Robot breveté. Paulo Coutinho encuve la vendange avec des tapis roulants. Contrairement à la tradition, il pratique le mutage dans les lagares au bout de trois à quatre jours de fermentation, en fonction de la richesse en sucres que doit contenir le vin à l'arrivée. Il laisse ensuite macérer le tout durant douze à vingt-quatre heures, « selon la dégustation et la sensation tanique », explique-t-il, au bout desquelles il décuve et presse le marc. Puis il laisse décanter ses vins dans des cuves en inox avant de les élever sous bois.
Sauf exception, Paulo Coutinho réserve ce mode de vinification aux portos. Il vinifie ses vins secs et non mutés en cuve fermée avec des remontages. Il produit également une petite partie de ses portos en cuve fermée pour obtenir des vins d'un style plus « jeune et fruité ».
À Cheires, une bourgade voisine de Sabrosa, José Morais a relancé le domaine Quinta dos Lagares qui appartient à sa famille depuis le XVIIe siècle. Ce producteur et négociant a fait fabriquer un robot adapté à ses cuves traditionnelles et dont il a déposé le brevet en 1996. « Chaque cuve construite il y a soixante ans peut recevoir 10 tonnes de raisin environ. Nous les remplissons trois ou quatre fois par vendange. Il faut parfois jusqu'à huit jours de fermentation avant de pouvoir muter un vin. C'est impossible pour nous de recourir au foulage au pied sur cette durée », expose José Morais.

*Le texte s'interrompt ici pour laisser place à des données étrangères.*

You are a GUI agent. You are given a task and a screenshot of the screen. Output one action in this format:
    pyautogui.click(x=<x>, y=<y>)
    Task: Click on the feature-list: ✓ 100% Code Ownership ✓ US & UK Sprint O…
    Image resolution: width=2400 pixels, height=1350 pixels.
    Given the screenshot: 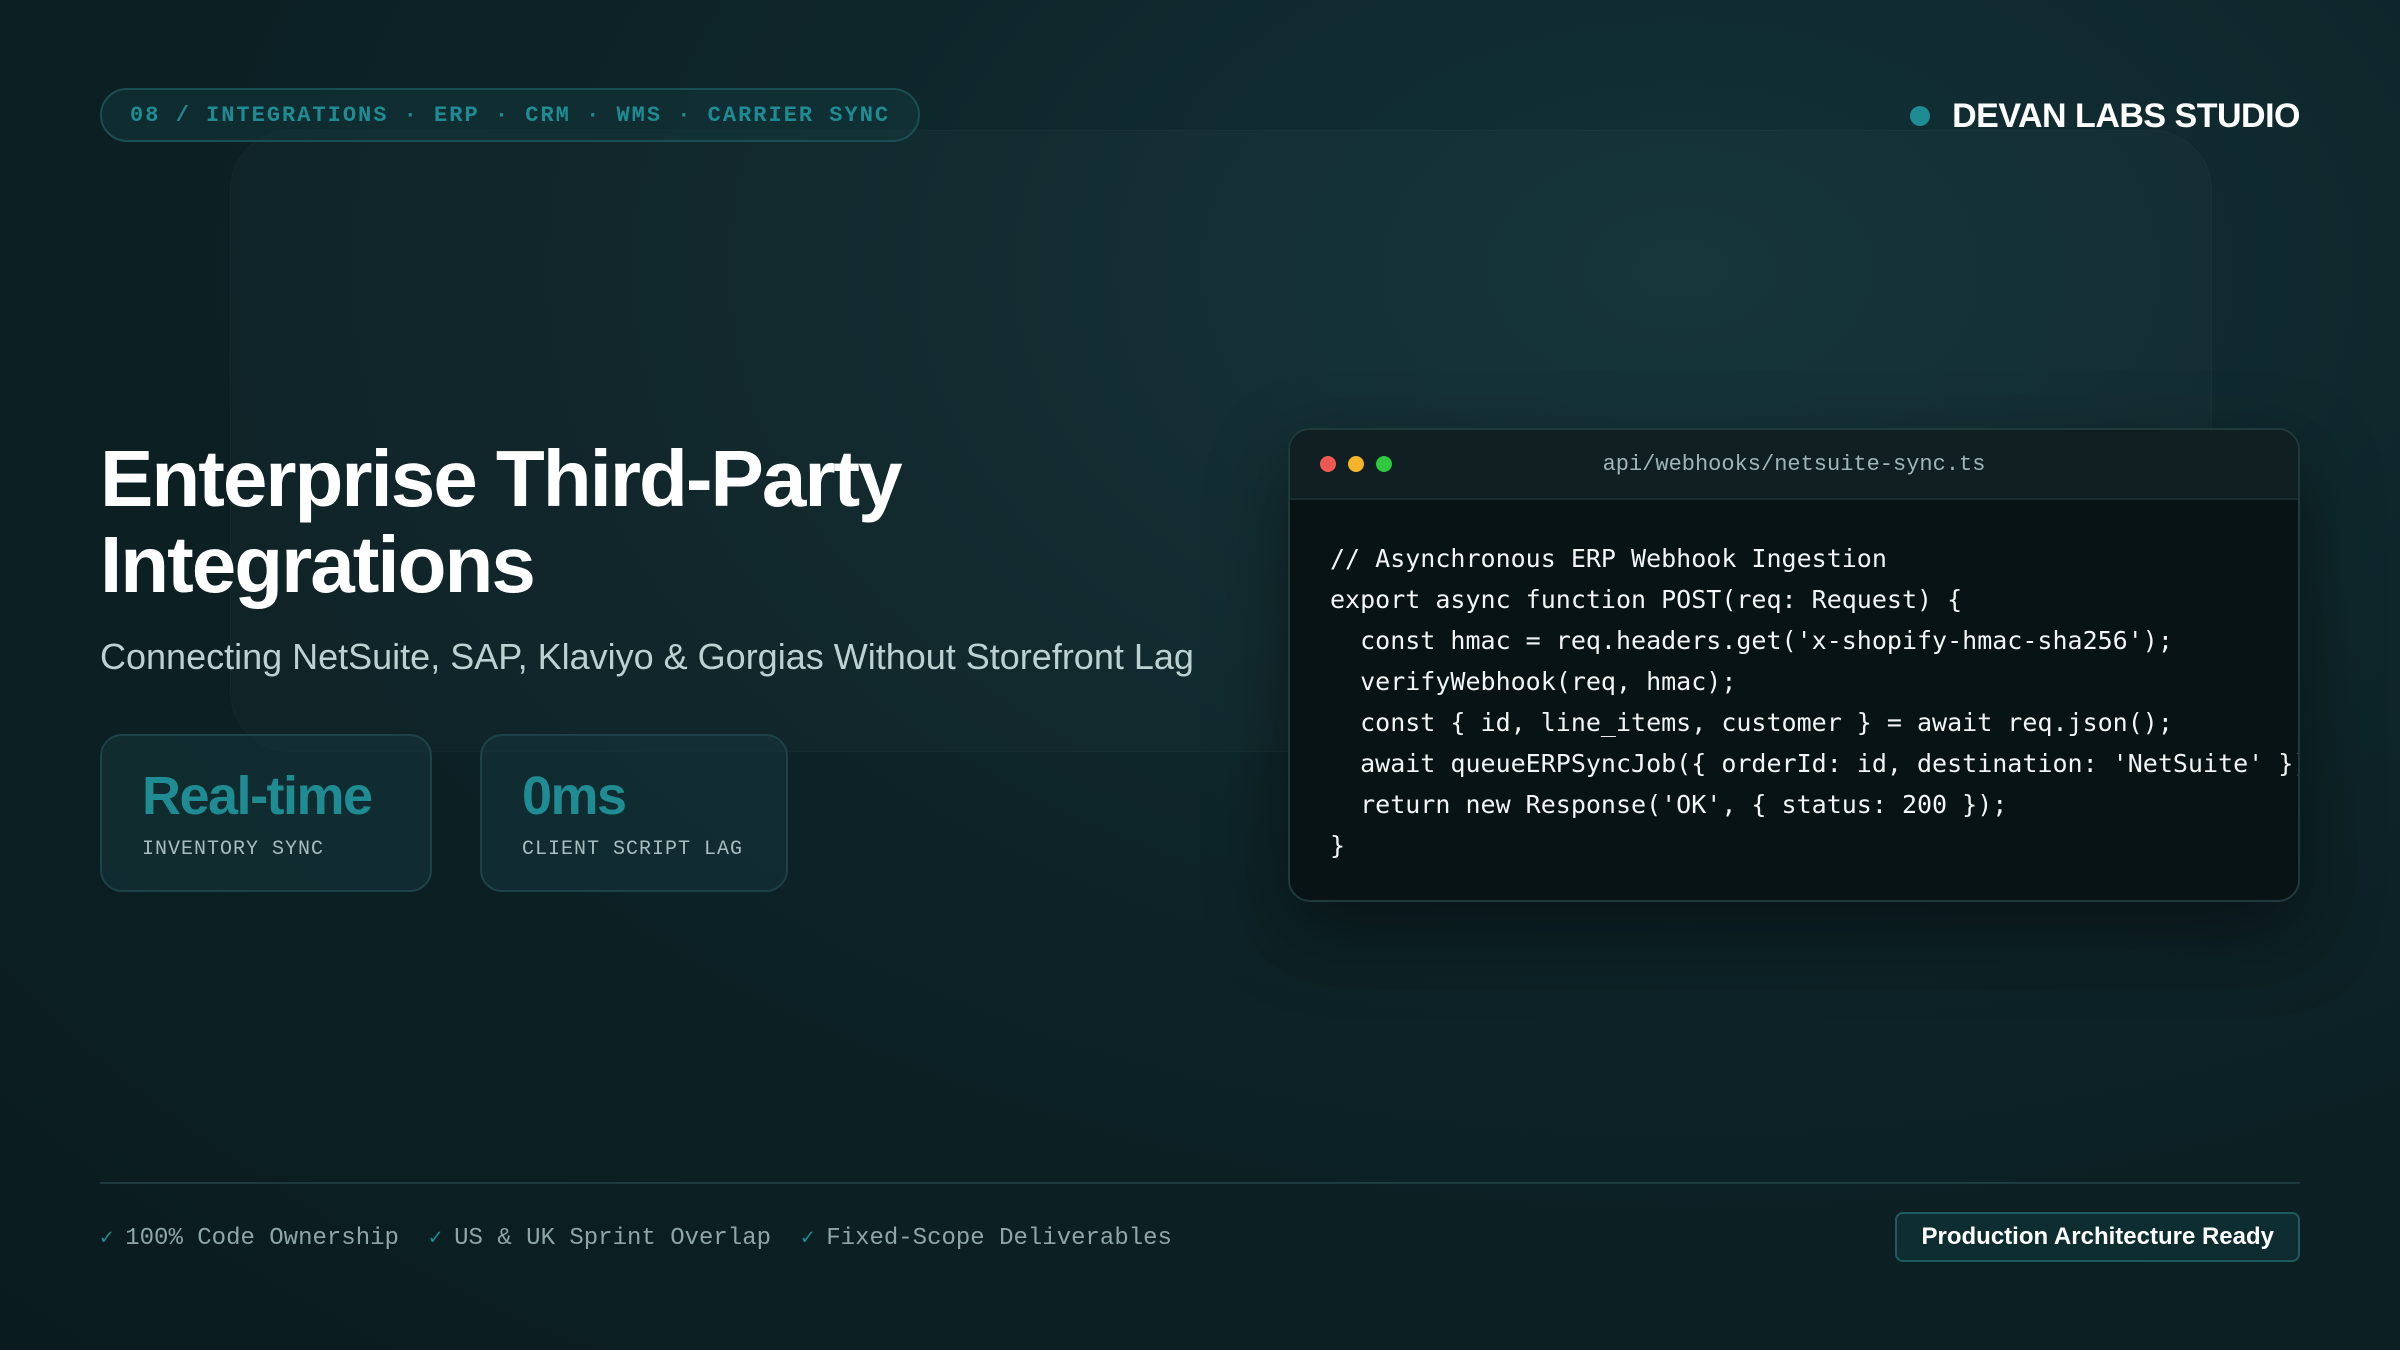 What is the action you would take?
    pyautogui.click(x=636, y=1238)
    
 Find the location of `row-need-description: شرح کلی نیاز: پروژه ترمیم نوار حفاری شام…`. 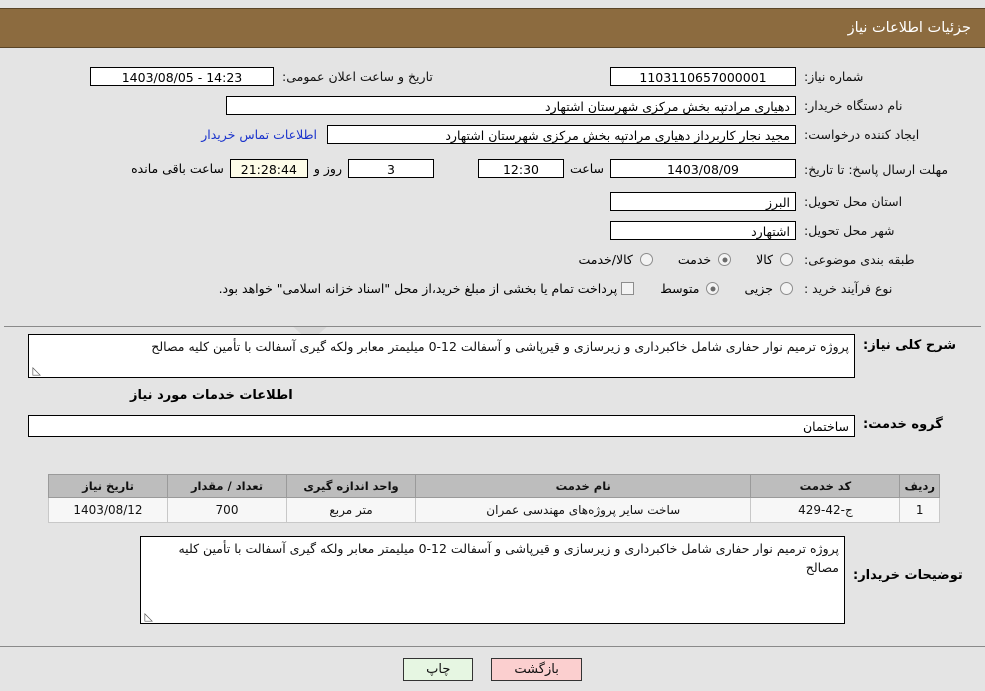

row-need-description: شرح کلی نیاز: پروژه ترمیم نوار حفاری شام… is located at coordinates (492, 356).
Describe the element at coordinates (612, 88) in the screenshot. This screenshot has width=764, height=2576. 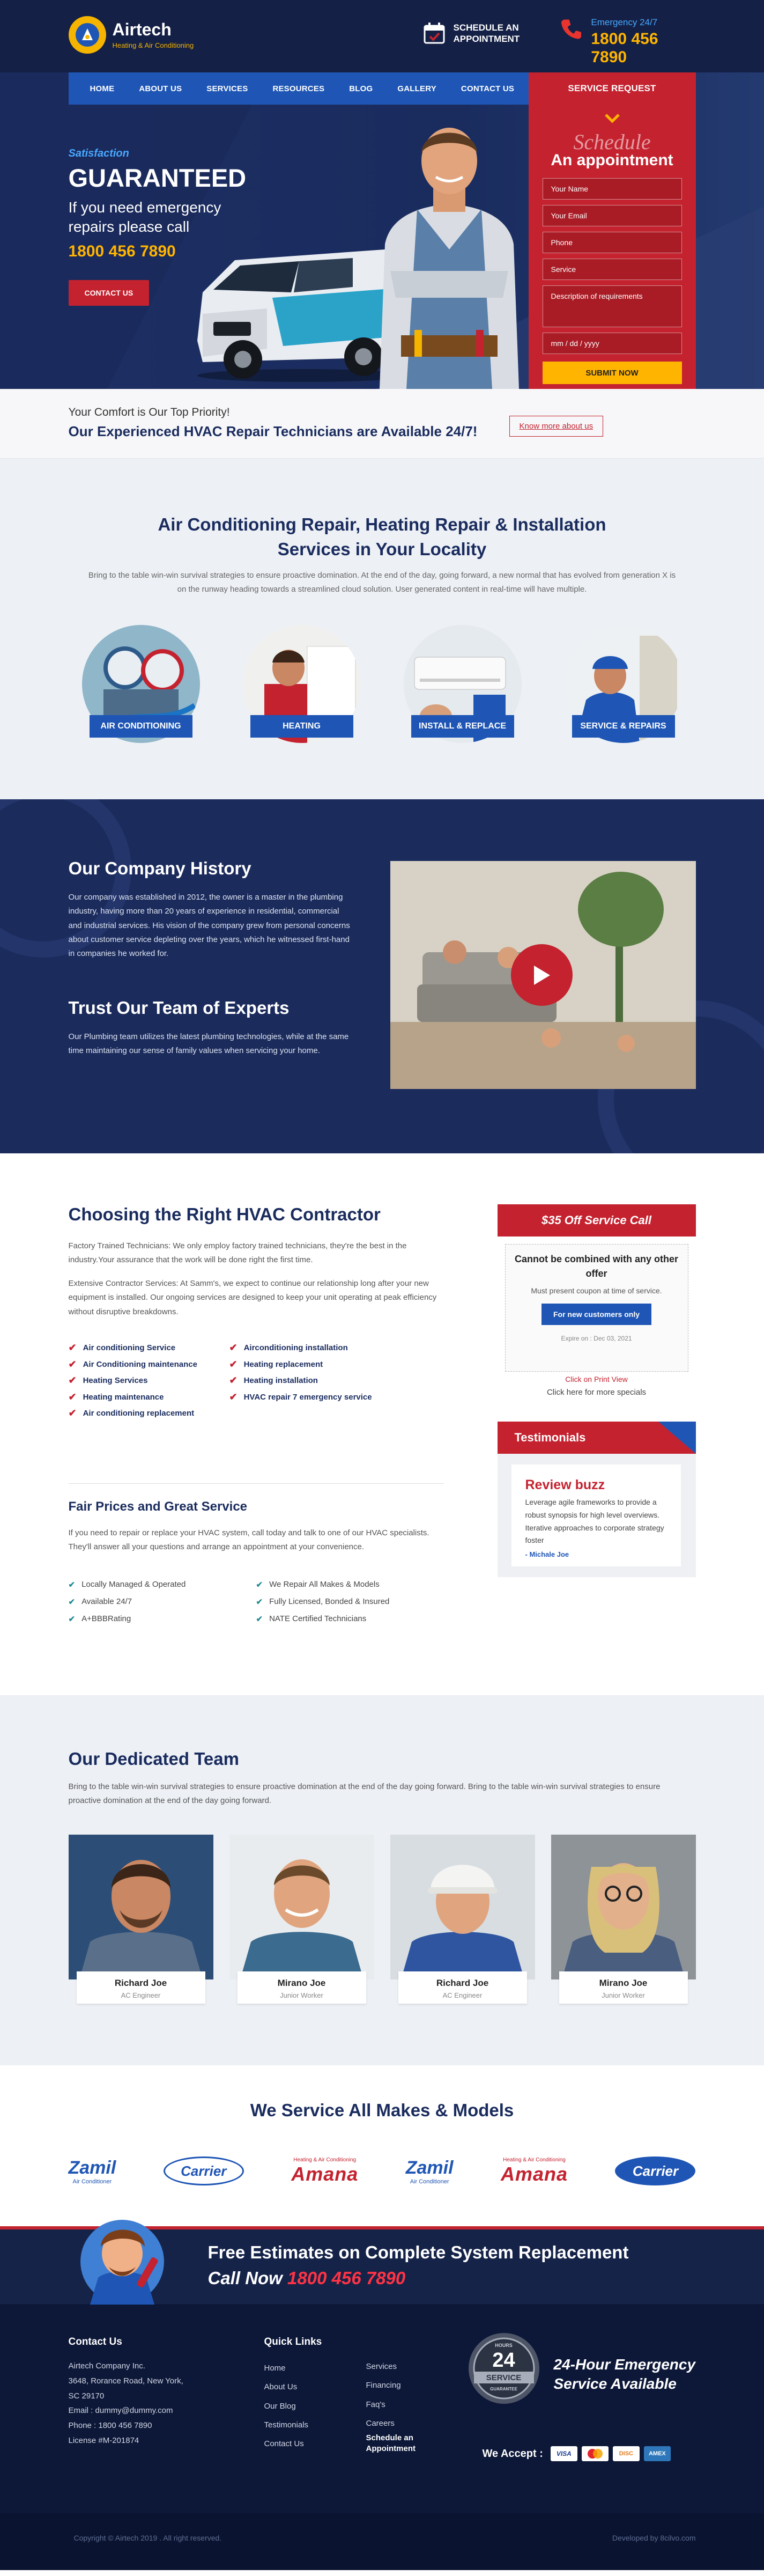
I see `service-request-button: SERVICE REQUEST` at that location.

Généralement, les dix ou douze vendangeurs nécessaires au foulage travaillent la nuit, durant quatre ou cinq heures, et perçoivent entre 5 et 7 euros de l'heure. Un coût que certains domaines ne peuvent se permettre.
L'un des voisins de José Morais, Tomás Roquette, a trouvé la parade. À la tête des 200 ha de la Quinta do Crasto, il organise des séances de foulage au pied pour les visiteurs. « C'est une activité que nous remettons au goût du jour, lance-t-il. Ludique pour les touristes, elle nous sert aussi à faire nos vins d'exception, qui proviennent de vignes vieilles de 70 ans. »
Les producteurs ont compris qu'avec le foulage, ils disposent d'un bel instrument de marketing leur permettant de se différencier dans un univers de plus en plus compétitif. Ils ont décidé de défendre ce savoir-faire ancestral qui donne toute leur noblesse aux nectars de la région du Douro.